3 Şubat 2015 Salı

VENEDİK
Mine Kayam
Sanırım İtalya’nın olmazsa olmazlarından biri Venedik. Hele kuzey İtalya’da olup da Venedik’i görmeden olur mu? Olmaaaaz dedim ve sevgili  Burcu; “ 4 Mart Venedik karnavalının son günü, trenlerde  %50 indirim var. Kız kıza Venedik çıkartması yapalım mı ?” dediğinde ne zamandır hayal ettiğim Venedik gezisi için süper bir fırsat dedim. Bu arada, 4 mart 2014 tarihinde yaptığımız bir geziyi anlatan bu yazı biraz gecikmiş bir yazı.  İtalya’nın tren şirketi Trenitalia'nın iki kişilik bilete tek bilet fiyatı kampanyasından yararlanmak için çift sayılı yolcu olmamız gerekiyordu. Konu Venedik olunca dört kişi olmak hiç zor olmadı. Böylece ilk Venedik gezimizi planlamış olduk, ilk diyorum çünkü bu geziden sonra iki kere daha gittim ve eminim ben birkaç Venedik turu daha yaparım.
Venedik, kuzey İtalya’da bir ada şehri. 5. yüzyılda kurulmuş,  10. yüzyılda denizcilikte en üst noktaya ulaşmış, 118 adadan oluşan, 170 kanalı ve 400 köprüsü olan Venedik motorlu araçların girmesine izin verilmeyen bir şehir.

= = = = = = =

Verilen alıştırma A: Venedik yazısında "Venedik, kuzey İtalya’da" sözleriyle başlayıp "verilmeyen bir şehir." sözlerine kadar inen bölümün tamamını hiç değiştirmeden yazın.

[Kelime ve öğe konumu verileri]
= = = = = = =

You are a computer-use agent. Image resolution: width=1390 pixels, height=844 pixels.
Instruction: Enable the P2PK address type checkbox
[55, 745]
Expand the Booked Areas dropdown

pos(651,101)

= = = = = = =

Verilen alıştırma B: Kelime ve öğe konumu verilerindeki satırların hepsini, her satıra bir dize düşecek şekilde bir JSON dize listesi olarak çıktı verin. Boş satırları almayın.

Eksiksiz cevap A:
Venedik, kuzey İtalya’da bir ada şehri. 5. yüzyılda kurulmuş,  10. yüzyılda denizcilikte en üst noktaya ulaşmış, 118 adadan oluşan, 170 kanalı ve 400 köprüsü olan Venedik motorlu araçların girmesine izin verilmeyen bir şehir.

Eksiksiz cevap B:
[
  "You are a computer-use agent. Image resolution: width=1390 pixels, height=844 pixels.",
  "Instruction: Enable the P2PK address type checkbox",
  "[55, 745]",
  "Expand the Booked Areas dropdown",
  "pos(651,101)"
]